┌────────

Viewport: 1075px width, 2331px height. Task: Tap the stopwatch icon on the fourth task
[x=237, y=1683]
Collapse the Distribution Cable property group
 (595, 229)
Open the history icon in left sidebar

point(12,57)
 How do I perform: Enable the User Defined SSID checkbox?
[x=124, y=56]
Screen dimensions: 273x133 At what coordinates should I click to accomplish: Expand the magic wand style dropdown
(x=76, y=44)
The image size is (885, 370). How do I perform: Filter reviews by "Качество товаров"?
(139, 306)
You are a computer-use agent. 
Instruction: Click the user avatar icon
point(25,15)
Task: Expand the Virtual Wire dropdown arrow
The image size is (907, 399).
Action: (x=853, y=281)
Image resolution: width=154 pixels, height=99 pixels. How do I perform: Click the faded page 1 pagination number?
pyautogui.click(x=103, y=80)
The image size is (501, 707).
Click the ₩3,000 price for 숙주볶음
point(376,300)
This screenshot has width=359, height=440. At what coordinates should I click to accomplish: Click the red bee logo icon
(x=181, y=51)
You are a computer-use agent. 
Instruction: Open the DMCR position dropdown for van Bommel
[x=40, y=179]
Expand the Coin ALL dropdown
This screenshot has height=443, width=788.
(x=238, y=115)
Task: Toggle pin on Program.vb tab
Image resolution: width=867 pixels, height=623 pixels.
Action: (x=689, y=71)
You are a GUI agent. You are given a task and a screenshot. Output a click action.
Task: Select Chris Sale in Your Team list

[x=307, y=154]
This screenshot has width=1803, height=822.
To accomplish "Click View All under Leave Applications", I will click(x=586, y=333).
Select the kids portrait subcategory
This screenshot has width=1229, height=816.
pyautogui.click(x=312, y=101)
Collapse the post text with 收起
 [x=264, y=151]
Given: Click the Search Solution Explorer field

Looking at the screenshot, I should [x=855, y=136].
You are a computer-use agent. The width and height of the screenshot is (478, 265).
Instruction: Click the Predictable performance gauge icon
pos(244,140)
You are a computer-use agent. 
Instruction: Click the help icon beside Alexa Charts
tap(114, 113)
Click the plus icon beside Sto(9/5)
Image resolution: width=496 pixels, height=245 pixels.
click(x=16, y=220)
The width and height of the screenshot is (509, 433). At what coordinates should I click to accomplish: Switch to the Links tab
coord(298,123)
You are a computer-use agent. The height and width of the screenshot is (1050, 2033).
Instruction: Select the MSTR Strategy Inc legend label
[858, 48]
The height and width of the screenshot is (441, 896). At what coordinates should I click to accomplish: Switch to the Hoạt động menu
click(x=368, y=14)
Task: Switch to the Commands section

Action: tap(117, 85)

└────────

*WORK INSTRUCTION*
Transcribe the lines above precisely, keeping each one unchanged.

*REPLY*
Viewport: 1075px width, 2331px height. Task: Tap the stopwatch icon on the fourth task
[x=237, y=1683]
Collapse the Distribution Cable property group
 (595, 229)
Open the history icon in left sidebar

point(12,57)
 How do I perform: Enable the User Defined SSID checkbox?
[x=124, y=56]
Screen dimensions: 273x133 At what coordinates should I click to accomplish: Expand the magic wand style dropdown
(x=76, y=44)
The image size is (885, 370). How do I perform: Filter reviews by "Качество товаров"?
(139, 306)
You are a computer-use agent. 
Instruction: Click the user avatar icon
point(25,15)
Task: Expand the Virtual Wire dropdown arrow
The image size is (907, 399).
Action: (x=853, y=281)
Image resolution: width=154 pixels, height=99 pixels. How do I perform: Click the faded page 1 pagination number?
pyautogui.click(x=103, y=80)
The image size is (501, 707).
Click the ₩3,000 price for 숙주볶음
point(376,300)
This screenshot has width=359, height=440. At what coordinates should I click to accomplish: Click the red bee logo icon
(x=181, y=51)
You are a computer-use agent. 
Instruction: Open the DMCR position dropdown for van Bommel
[x=40, y=179]
Expand the Coin ALL dropdown
This screenshot has height=443, width=788.
(x=238, y=115)
Task: Toggle pin on Program.vb tab
Image resolution: width=867 pixels, height=623 pixels.
Action: (x=689, y=71)
You are a GUI agent. You are given a task and a screenshot. Output a click action.
Task: Select Chris Sale in Your Team list

[x=307, y=154]
This screenshot has width=1803, height=822.
To accomplish "Click View All under Leave Applications", I will click(x=586, y=333).
Select the kids portrait subcategory
This screenshot has width=1229, height=816.
pyautogui.click(x=312, y=101)
Collapse the post text with 收起
 [x=264, y=151]
Given: Click the Search Solution Explorer field

Looking at the screenshot, I should [x=855, y=136].
You are a computer-use agent. The width and height of the screenshot is (478, 265).
Instruction: Click the Predictable performance gauge icon
pos(244,140)
You are a computer-use agent. 
Instruction: Click the help icon beside Alexa Charts
tap(114, 113)
Click the plus icon beside Sto(9/5)
Image resolution: width=496 pixels, height=245 pixels.
click(x=16, y=220)
The width and height of the screenshot is (509, 433). At what coordinates should I click to accomplish: Switch to the Links tab
coord(298,123)
You are a computer-use agent. The height and width of the screenshot is (1050, 2033).
Instruction: Select the MSTR Strategy Inc legend label
[858, 48]
The height and width of the screenshot is (441, 896). At what coordinates should I click to accomplish: Switch to the Hoạt động menu
click(x=368, y=14)
Task: Switch to the Commands section

Action: tap(117, 85)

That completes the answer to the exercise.